Seth Godin’s most recent book, Poke the Box, released in the wild recently. I finished reading it on my flight back from California, and I’ll share my highlights later this week. In the meantime, I caught up with Seth this weekend, and we discussed the new book. Here’s the interview:
TONY: What’s the big idea behind Poke the Box?
SETH: Initiative is taken, it’s not given, and it’s the scarcest resource in most organizations. Individuals who choose to initiate are priceless.
TONY: Why do you think people are so comfortable waiting for orders?
SETH: Total deniability! If someone else gives the instructions, well, then it can’t be your fault, can it?
TONY: What’s one thing leaders could do differently to get their teams to initiate change?
SETH: This is the hard one, Tony. What leaders have to do is seek out and embrace (and possibly reward) smart failure. If you’re not willing to fail, you have no chance to succeed.
TONY: I’m familiar with organizations that routinely listen to the preferences of their current “customers.” They like to keep things the way they’ve always been. If the current “customers” pay the bills, isn’t it a little dangerous to “poke the box”?
SETH: If you don’t want to grow, there’s absolutely nothing wrong with this. Unless you’re in the record business, have a Web site, want to get elected, raise more money for your charity, or attract smart talent.
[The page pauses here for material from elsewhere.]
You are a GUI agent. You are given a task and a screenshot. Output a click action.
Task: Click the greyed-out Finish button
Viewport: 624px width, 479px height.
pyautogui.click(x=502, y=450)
In those cases, there’s so much demand for change that if you’re not changing, you’re falling behind.
TONY: How do you discipline your life to model this principle?
SETH: The lizard brain, that voice that tells each of us to cool it, back off, and lie low–that’s my compass. When I hear the lizard squawk, that’s when I know I’m on to something!
We need more people to take initiative in the Church.